## [Work to complete]
Run through the records and show each line that includes the string "will".
Top of Available data
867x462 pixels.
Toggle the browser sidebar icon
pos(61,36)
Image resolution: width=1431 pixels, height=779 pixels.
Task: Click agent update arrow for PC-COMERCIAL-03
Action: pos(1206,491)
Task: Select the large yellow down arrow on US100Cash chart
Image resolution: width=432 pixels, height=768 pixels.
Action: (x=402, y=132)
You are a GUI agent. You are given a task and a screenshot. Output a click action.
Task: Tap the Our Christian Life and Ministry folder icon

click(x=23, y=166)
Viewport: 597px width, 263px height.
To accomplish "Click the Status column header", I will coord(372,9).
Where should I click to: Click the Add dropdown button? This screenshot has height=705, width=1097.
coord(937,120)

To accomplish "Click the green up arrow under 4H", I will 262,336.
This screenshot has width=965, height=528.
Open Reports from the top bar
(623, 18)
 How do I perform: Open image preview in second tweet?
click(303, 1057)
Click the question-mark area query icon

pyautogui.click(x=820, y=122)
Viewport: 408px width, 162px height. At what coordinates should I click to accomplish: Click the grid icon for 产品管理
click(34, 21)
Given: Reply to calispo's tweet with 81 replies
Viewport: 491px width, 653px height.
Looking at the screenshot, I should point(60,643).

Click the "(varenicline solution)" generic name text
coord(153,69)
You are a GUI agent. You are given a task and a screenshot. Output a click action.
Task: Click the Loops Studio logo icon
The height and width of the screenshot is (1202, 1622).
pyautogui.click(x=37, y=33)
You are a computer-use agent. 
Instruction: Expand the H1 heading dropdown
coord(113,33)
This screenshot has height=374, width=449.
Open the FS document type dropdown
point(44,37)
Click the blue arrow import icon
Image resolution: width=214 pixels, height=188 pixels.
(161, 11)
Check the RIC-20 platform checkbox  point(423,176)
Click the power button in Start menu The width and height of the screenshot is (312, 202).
Bottom of Available data
## [Written response]
To accomplish "Click the Status column header", I will coord(372,9).
To accomplish "Click the green up arrow under 4H", I will 262,336.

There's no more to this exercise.